Kenny hung onto his sullenness. “I was only looking for things.”
“They weren’t there, were they?” I said. “In any case you can find things easier than by taking a place to pieces. Or someone more intelligent could. When Sidney Blood’s searching a house he does it so that nobody knows he’s done it.”
“I stand corrected.” He’d got back something of his bounce at the mention of his favourite fictional character. “Which reminds me, I was going to ask Mrs Drudge-Perkins out for lunch today, and now I can’t. Something always effing stops me.”
“Steer clear of her,” I said. “I expect the last time you took her to lunch she had a little tape recorder attached to her tie pin for taking down what you blabbed about Moggerhanger.”
His expression was hidden from me, but it couldn’t have been pretty. “I didn’t notice anything.”
“She’s Sidney Blood’s moll, don’t forget. Colonel Blaskin uses her to get material for his novels.”
He gave as close a laugh as his stomach could produce, visible in my mirror since I was now on a straight bit of road.
Roller and horsebox cornered well on the lanes, and in little more than an hour we drew into the confines of Upper Mayhem, where Clegg was repainting white marks along the platform edge. “I wish you would let me know you were coming so that I could have the kettle on.”

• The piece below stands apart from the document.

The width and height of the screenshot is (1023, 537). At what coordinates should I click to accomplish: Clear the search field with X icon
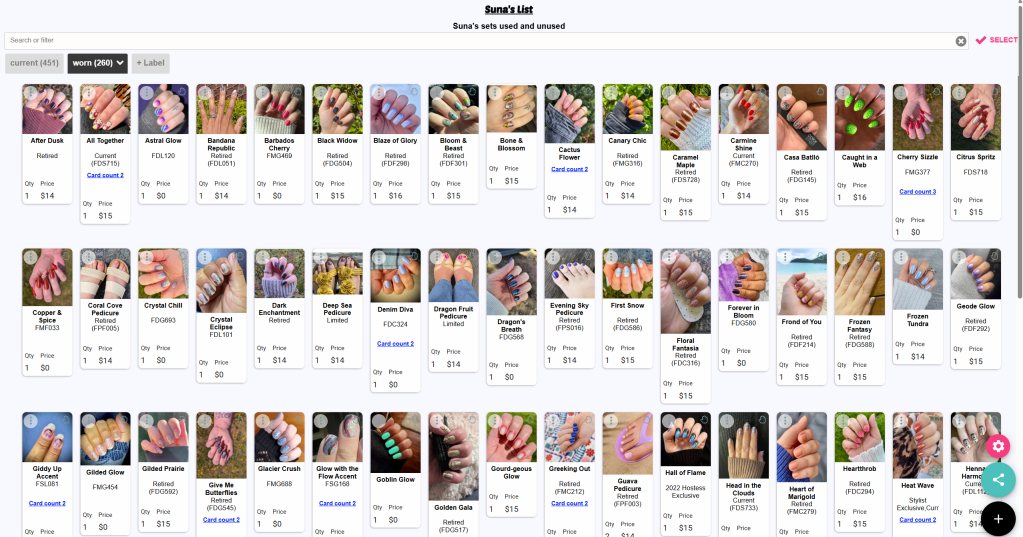[x=961, y=41]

Dismal almost knocked me onto the line with his welcome, and I swear blind he knew I’d come to pick him up, with such a wagging of his muscular tail. “Another thing is that your mother and her friend are in the house,” Clegg said. “They got here last night, and when I said there was only one spare bed they just jumped into it. I’ll never understand women.”
I found her in the kitchen, holding Doris’s hands across the table, an enormous pot of tea close by. She wore a turban as in a wartime factory — though smoked a Marlborough Lite instead of a Park Drive — baggy purple slacks and a white shirt, and plastic glasses hiding most of her face. “Hello, duck,” she said. “Have you come back for some health giving walks across the fields?”
“I don’t need any.”
“You look as if you do. Your face gets too pasty these days.”
I gave the expected kiss, and even got a smile from Doris, whom my mother had dolled up like a Christmas tree — or an action girl — in sleek black pants, a white high-necked shirt, a red waistcoat, and such a long cigarette holder I had to watch out for it poking me in the eye.